Confident Sinkhorn Allocation for Pseudo-Labeling
- URL: http://arxiv.org/abs/2206.05880v5
- Date: Tue, 5 Mar 2024 07:18:44 GMT
- Title: Confident Sinkhorn Allocation for Pseudo-Labeling
- Authors: Vu Nguyen and Hisham Husain and Sachin Farfade and Anton van den
Hengel
- Abstract summary: Semi-supervised learning is a critical tool in reducing machine learning's dependence on labeled data.
This paper studies theoretically the role of uncertainty to pseudo-labeling and proposes Confident Sinkhorn Allocation (CSA)
CSA identifies the best pseudo-label allocation via optimal transport to only samples with high confidence scores.
- Score: 40.883130133661304
- License: http://creativecommons.org/licenses/by/4.0/
- Abstract: Semi-supervised learning is a critical tool in reducing machine learning's
dependence on labeled data. It has been successfully applied to structured
data, such as images and natural language, by exploiting the inherent spatial
and semantic structure therein with pretrained models or data augmentation.

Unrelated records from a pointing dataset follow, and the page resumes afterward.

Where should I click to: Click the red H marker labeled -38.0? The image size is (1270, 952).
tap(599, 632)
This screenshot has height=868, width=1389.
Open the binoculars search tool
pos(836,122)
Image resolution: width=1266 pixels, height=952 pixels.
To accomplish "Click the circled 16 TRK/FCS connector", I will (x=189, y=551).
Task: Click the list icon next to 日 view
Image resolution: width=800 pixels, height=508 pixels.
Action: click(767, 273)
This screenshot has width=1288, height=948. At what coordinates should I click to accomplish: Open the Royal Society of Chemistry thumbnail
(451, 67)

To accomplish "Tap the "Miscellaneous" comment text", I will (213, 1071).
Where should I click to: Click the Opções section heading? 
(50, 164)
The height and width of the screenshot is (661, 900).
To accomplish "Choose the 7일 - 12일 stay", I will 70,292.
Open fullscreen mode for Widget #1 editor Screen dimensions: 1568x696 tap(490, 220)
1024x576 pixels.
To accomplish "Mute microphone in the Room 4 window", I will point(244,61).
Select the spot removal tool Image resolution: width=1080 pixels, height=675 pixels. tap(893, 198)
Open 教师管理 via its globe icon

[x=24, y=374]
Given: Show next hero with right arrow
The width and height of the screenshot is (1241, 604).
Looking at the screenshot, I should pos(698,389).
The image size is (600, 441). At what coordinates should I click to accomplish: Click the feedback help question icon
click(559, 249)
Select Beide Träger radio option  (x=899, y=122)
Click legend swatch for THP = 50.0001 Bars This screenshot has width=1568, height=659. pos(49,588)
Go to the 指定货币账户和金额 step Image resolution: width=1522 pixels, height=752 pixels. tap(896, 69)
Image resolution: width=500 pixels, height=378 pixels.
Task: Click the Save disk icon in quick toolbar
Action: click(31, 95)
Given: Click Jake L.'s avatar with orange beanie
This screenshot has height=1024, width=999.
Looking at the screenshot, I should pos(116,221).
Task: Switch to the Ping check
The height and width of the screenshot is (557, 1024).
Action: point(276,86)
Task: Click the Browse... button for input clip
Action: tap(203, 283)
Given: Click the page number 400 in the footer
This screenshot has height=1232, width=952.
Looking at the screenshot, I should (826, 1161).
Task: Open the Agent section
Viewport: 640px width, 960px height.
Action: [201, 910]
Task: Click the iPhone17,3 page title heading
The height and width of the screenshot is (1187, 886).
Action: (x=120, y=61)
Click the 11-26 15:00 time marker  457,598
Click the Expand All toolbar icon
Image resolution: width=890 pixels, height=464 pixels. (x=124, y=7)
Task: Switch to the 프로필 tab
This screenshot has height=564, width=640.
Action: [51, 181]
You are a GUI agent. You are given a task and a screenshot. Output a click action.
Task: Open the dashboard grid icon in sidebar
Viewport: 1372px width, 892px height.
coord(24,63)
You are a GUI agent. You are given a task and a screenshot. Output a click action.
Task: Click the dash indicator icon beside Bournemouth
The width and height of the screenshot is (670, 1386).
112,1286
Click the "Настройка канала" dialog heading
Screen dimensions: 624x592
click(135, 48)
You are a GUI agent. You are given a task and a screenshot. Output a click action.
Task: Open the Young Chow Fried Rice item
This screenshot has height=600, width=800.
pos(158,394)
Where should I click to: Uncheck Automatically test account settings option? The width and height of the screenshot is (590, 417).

These methods are not applicable, however, when the data does not have the
appropriate structure, or invariances. Due to their simplicity, pseudo-labeling
(PL) methods can be widely used without any domain assumptions. However, the
greedy mechanism in PL is sensitive to a threshold and can perform poorly if
wrong assignments are made due to overconfidence. This paper studies
theoretically the role of uncertainty to pseudo-labeling and proposes Confident
Sinkhorn Allocation (CSA), which identifies the best pseudo-label allocation
via optimal transport to only samples with high confidence scores. CSA
outperforms the current state-of-the-art in this practically important area of
semi-supervised learning. Additionally, we propose to use the Integral
Probability Metrics to extend and improve the existing PACBayes bound which
relies on the Kullback-Leibler (KL) divergence, for ensemble models. Our code
is publicly available at https://github.com/amzn/confident-sinkhorn-allocation.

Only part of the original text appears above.